The realization is devastating because for years, protecting Douglas was the sole thing that had given Bet’s life purpose. When she makes her decision to pursue the Sweepers who took Douglas, it’s not merely because she is devoted to her brother but also because her own survival isn’t enough to sustain her.
I rise and center my pack between my shoulder blades. The precious can of peaches is my promise. One day Douglas will eat them. One day he’ll enjoy every juicy bite. I won’t give in to my hunger. Not for one single slice.
I don’t look back at the warren as I walk away. Beneath my feet are Sweeper tracks in ash. Shadows are coming. I feel their threat closing in. Logic says I should run in the opposite direction and avoid them at all cost. My heart and soul say otherwise. And until those things are lost or eaten, I’ll follow them.
The Shadows do indeed attempt to track Bet and one, shaped like a spider with a human head, attacks her. It’s at this point that she is rescued by a beautiful man in a soldier’s body armor. But the man has shimmering wings, and eyes hazy with static. He is not really a man, but another Shadow.
Except that unlike other Shadows, he has eyes that indicate he may be capable of independent thought. A different kind of Shadow, and one who has just saved Bet’s life. But Bet, taking no chances, uses her disruptor on him and sends him back to his maker, the SoulEater.
The Shadow, once a soldier named Gabriel Sanchez, is a ghost in the SoulEater’s machine. And he returns, resurrected, an hour later. He tells Bet that each time that happens, it is harder to pull himself free.
Bet finds herself talking to him. It is beyond dangerous to do so, since Gabriel is not just the ghost of a soldier who died years before, but the SoulEater’s creation. Is the SoulEater filing away whatever she tells Gabriel? Is it toying with her? Will it use Gabriel to attack her? Bet isn’t sure if she has a death wish, now that Douglas is gone, but when Gabriel offers to help her save Douglas, she gives in to her weakness and allows him to come along.
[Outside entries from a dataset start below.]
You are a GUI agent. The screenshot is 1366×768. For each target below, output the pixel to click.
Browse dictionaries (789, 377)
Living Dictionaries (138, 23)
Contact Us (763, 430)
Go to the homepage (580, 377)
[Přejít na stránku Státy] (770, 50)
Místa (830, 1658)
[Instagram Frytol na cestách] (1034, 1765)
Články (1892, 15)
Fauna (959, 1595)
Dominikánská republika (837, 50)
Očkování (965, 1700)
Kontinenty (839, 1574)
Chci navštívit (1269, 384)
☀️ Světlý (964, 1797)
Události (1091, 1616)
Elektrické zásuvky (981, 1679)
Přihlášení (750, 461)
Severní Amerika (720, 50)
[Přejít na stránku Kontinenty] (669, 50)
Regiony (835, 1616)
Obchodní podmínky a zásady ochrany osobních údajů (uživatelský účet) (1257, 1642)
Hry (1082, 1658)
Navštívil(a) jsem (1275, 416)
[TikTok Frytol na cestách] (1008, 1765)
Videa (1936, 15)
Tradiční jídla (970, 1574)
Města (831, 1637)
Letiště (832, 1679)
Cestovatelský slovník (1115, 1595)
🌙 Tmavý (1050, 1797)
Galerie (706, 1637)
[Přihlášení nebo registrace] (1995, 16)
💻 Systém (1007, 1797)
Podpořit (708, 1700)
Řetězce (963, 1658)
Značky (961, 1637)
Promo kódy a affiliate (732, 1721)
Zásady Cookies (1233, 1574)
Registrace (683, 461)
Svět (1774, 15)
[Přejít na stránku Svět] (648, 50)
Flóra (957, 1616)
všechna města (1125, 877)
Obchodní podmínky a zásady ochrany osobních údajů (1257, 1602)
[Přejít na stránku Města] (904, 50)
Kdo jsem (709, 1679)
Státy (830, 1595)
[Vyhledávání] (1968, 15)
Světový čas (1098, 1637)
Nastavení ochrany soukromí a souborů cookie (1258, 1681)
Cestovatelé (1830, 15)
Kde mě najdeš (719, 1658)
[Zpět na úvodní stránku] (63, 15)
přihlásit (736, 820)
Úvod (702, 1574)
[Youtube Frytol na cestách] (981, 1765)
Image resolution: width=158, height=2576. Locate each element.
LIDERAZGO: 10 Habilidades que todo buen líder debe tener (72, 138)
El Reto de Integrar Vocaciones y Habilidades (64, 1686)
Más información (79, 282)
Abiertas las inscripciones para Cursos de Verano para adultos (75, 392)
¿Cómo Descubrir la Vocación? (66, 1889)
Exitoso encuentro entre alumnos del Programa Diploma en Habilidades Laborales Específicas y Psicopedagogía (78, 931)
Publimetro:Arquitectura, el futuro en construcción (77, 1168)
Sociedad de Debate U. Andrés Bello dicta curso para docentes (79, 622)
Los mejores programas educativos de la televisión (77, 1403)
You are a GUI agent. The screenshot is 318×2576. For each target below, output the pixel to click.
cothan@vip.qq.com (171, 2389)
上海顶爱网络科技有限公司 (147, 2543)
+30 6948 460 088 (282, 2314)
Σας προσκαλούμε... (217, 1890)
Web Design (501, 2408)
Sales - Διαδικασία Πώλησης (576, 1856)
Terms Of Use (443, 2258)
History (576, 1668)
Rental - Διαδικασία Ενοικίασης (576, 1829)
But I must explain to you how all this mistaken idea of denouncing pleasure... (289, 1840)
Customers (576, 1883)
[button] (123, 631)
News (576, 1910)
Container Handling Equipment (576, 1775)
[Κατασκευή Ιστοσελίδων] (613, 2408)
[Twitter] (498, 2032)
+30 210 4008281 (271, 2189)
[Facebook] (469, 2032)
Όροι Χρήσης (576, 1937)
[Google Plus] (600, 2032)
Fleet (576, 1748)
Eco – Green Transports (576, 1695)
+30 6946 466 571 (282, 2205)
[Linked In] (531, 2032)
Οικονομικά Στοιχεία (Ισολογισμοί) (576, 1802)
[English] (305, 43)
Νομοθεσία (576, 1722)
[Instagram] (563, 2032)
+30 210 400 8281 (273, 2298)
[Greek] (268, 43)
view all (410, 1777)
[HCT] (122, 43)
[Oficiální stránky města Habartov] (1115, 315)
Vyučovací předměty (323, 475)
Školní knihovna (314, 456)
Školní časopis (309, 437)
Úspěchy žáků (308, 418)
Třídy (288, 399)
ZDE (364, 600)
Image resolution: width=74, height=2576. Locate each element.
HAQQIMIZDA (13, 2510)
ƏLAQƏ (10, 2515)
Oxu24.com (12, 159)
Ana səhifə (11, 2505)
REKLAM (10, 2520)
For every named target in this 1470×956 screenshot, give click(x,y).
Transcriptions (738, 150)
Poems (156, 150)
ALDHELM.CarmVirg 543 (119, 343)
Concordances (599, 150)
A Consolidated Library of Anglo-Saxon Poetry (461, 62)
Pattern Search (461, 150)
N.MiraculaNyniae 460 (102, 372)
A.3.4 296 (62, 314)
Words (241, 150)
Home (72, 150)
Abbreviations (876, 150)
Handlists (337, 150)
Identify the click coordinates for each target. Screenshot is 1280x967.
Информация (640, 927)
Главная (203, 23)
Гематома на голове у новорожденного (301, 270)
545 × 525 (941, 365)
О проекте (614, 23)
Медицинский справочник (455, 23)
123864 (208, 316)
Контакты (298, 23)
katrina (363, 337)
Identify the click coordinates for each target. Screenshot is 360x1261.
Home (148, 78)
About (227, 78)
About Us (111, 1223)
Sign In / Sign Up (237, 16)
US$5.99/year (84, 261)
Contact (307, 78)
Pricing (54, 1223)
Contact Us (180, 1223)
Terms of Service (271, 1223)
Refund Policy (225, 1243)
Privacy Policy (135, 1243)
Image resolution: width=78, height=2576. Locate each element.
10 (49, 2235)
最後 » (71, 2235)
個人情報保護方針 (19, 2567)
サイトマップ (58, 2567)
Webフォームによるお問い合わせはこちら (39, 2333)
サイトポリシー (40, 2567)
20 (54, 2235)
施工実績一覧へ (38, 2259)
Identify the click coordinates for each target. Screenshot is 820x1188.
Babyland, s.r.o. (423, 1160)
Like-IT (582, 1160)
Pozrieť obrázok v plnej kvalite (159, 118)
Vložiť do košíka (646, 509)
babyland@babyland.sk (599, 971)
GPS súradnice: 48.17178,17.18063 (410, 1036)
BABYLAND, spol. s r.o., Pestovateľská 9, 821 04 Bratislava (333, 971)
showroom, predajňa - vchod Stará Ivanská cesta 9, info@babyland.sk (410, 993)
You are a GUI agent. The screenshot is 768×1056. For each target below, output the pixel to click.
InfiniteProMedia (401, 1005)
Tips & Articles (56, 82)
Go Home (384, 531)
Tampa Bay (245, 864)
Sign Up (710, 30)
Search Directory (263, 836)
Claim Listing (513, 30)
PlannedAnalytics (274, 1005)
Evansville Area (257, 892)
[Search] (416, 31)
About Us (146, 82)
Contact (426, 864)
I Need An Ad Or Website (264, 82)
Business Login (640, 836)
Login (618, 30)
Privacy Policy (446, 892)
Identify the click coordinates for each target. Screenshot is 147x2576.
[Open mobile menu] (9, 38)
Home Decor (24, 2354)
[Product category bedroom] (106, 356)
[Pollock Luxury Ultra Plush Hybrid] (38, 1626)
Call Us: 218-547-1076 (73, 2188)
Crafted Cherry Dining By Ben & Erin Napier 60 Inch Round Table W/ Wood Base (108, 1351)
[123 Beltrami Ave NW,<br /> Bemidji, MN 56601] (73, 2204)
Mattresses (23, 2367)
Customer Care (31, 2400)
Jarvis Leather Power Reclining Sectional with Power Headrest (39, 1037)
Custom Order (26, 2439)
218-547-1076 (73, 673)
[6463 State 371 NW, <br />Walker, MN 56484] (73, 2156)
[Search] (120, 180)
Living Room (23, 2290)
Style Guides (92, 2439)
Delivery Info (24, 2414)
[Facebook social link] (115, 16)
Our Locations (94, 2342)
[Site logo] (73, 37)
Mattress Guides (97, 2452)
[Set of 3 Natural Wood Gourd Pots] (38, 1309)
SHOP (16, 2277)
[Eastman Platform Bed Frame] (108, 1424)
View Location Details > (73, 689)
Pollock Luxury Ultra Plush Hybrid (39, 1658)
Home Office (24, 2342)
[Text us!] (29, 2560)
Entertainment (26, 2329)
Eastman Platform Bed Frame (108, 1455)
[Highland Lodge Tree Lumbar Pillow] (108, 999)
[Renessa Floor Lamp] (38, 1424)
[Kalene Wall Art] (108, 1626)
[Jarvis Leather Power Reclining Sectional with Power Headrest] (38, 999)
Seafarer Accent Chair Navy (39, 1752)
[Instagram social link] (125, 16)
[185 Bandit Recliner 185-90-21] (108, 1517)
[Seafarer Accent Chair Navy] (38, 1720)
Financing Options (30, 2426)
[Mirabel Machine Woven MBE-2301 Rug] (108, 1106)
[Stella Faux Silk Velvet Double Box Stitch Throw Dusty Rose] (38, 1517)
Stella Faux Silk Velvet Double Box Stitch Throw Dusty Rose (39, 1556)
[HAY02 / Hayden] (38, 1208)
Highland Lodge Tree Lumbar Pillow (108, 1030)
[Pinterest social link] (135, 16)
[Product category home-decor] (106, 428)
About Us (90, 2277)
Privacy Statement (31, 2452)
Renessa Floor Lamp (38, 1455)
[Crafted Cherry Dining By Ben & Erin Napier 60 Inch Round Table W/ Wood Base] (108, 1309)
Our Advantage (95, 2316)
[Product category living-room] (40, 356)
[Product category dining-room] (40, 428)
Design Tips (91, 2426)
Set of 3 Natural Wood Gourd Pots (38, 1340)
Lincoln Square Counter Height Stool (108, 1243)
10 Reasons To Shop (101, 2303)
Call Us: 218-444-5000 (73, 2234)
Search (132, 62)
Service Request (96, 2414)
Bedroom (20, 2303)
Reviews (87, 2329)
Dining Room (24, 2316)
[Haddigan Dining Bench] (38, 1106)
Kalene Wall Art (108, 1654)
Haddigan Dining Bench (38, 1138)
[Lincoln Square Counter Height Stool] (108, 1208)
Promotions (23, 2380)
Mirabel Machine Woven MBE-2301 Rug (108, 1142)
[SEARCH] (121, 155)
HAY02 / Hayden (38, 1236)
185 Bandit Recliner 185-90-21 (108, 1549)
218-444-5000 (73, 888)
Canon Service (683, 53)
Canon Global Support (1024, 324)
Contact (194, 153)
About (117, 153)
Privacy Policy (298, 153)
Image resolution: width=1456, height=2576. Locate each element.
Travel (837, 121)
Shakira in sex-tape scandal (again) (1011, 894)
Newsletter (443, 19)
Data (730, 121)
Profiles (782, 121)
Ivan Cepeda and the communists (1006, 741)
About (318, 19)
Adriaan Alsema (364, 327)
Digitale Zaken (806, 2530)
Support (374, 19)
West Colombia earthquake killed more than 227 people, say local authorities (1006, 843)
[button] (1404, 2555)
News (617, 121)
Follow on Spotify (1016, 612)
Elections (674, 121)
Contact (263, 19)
She knows he can’t be trusted. She knows that even if he wants to help her, he is still the SoulEater’s creature. And yet she also knows that she can’t save Douglas without Gabriel’s help. Worst of all, she recognizes that she feels desire for this Shadow, and wanting to find the sense of connection that has been missing from her life with him, with a Shadow, is the most frightening thing of all.
All that I have just summarized happens in the first ten percent of the novella. Because the story unfolded in compelling and unexpected ways, I don’t want to spoil more of it for readers.
There are a few flaws to this novella – I didn’t understand how the Shadows worked, technology wise, or always get what was happening on the SoulEater’s end of things. A question rose in my mind about where the food Bet foraged was produced (rice was mentioned to be a staple). And I also questioned whether Bet really would have been able to shelter Douglas to the degree she had in such a world.
But for the most part, I didn’t care. I didn’t care because the atmosphere of the world you created was so haunting, the spare language a perfect match for it, and the characters’ situation wholeheartedly absorbing.
Bet was such a focused survivor, though nearing the end of her emotional and physical rope. Gabriel literally pulled himself together from bits of memory – memory of the humanity of the solider he had once been. Both of them kept going, kept putting one foot in front of the other in a world where bleakness threatened, where little was left but the need to survive.
They took tremendous risks in the attempt to save Douglas, and in the attempt to allow themselves to feel something for one another. More than just a romance, this was also a story about the struggle to hold on to one’s humanity, and about the qualities which make the human race worth saving. It left me filled with hope as only stories that go into the dark places and come out on the other side can do. High B+.